Thanks to ebooks the traditional barriers to publishing books have begun to fall away, which means greater freedom for authors to write about what they really want. The results are of course mixed, with some great books along with a few that should probably have remained unwritten. One thing is for sure, there are now more books than ever before that deal with a variety of bizarre topics. Discounting the non-fiction titles, which range from toilet etiquette for dates to how to traumatize your children, here are four fiction titles with some rather unique storylines.
Proving that books with very strange subject matter is not just a recent occurrence is Finnegans Wake by James Joyce. In fact, the style and content of this book has earned it a reputation as one of the most difficult to read in the English language. It is written in a stream of consciousness writing style, but also includes literary allusions, puns and portmanteau words, which makes it rather tricky to follow the plot. The titualar Finnegan is a man who dies while constructing a wall by falling from his ladder. After this, things become very weird with his wife presenting his corpse as a meal at the wake and the dead Finnegan coming back to life after getting splashed with whiskey. The book then moves on to other characters, but attempting any kind of summary is almost as hard as reading the story itself. Suffice to say that few books deal with topics as weird as Finnegans Wake.

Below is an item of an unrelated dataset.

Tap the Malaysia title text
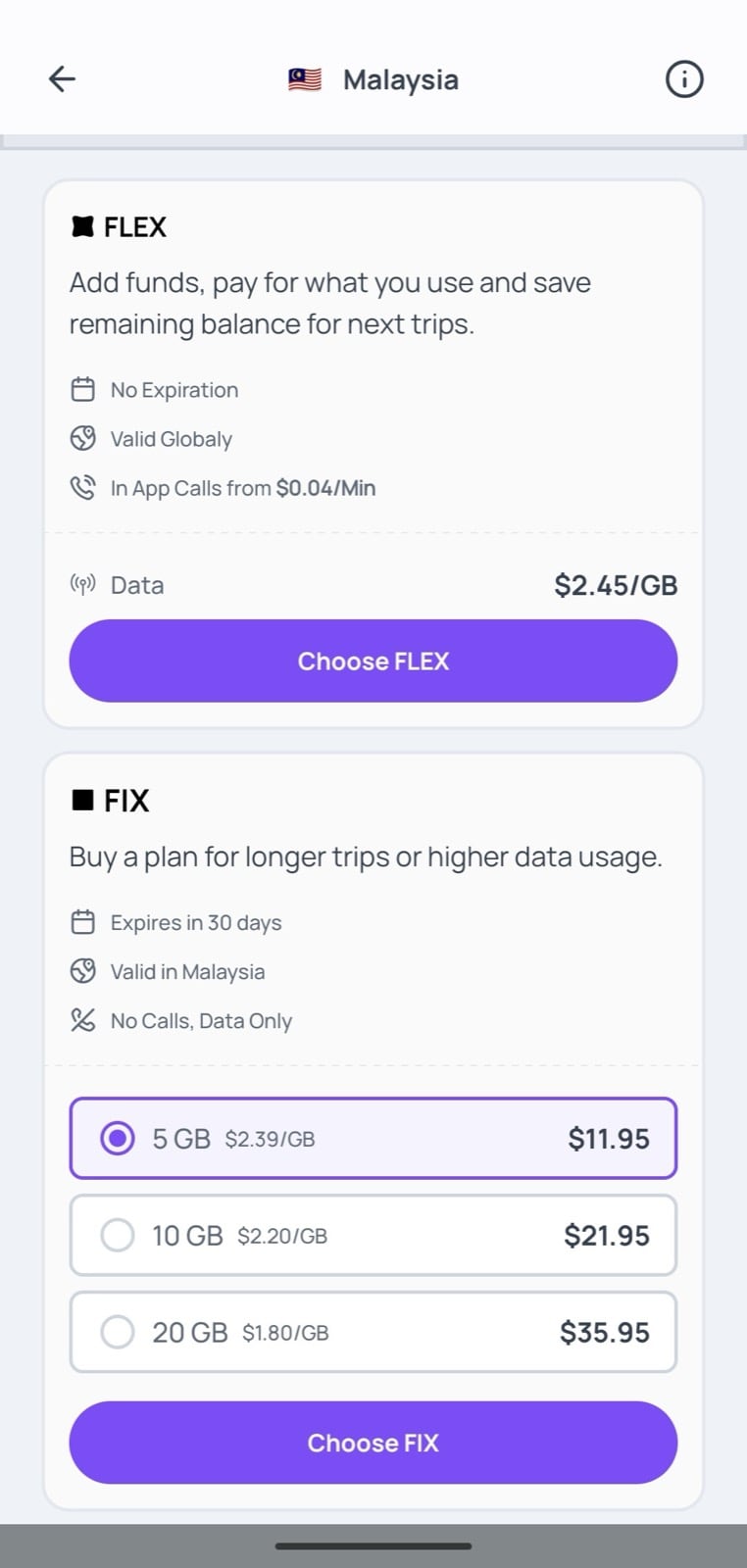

Naked Friends is the tale of a totally normally guy, named Boner, who ends becoming a private detective thanks to an ad that he had forgotten he placed on Craigslist. Since Boner is living in a minivan and a little short on cash, he decides that he has got nothing to lose by taking the job. Things start out simple enough as his client, Jake, claims that some men with evil intentions are following him. Unfortunately for Boner, the investigation turns out to be a little more complicated than what he expected, especially when drugs and booze become involved. Although Naked Friends sound pretty straightforward, it features characters and situations that are anything but normal.
Anyone familiar with the story of the “Philadelphia Experiment” will get a kick out of this book by Kirk Jones, provided that they can stomach the twisted humor. Starring a lead character, Ed, who is an objectophile the story of Journey To Abortosphere becomes very weird very quickly. Initially Ed is in love with a shoehorn, but after it breaks he turns his affection to what he th inks is a transistor radio. Without giving away too much of the plot, it features the USS Eldridge, time travel and a giant iron fetus with wormhole eyes. The story goes places that few others dare, so it is obviously not for the easily offended, but if you love weirdness this one is off the charts.
The Iron Dream by Normal Spinrad features the weird tale of an alternate history version of Adolf Hitler becoming a science fiction author after emigrating to the united states. He eventually produces a book called “The Lord of the Swastika” which goes on to win a Hugo Award. The Iron Dream is actually a book that is made up of three parts, the first dealing with the story of how Hitler became an author instead of leader of the nazi party. This is followed by the actual story, which features a man named Feric Jagger and his quest to eradicate subhuman mutants. The book then also goes on to provide a scholarly treatment of the story Hitler wrote. It is certainly a very weird topic for a book, but was written by Spinrad to demonstrate the similarities between the ideology of the Nazis and the themes of many science fiction books.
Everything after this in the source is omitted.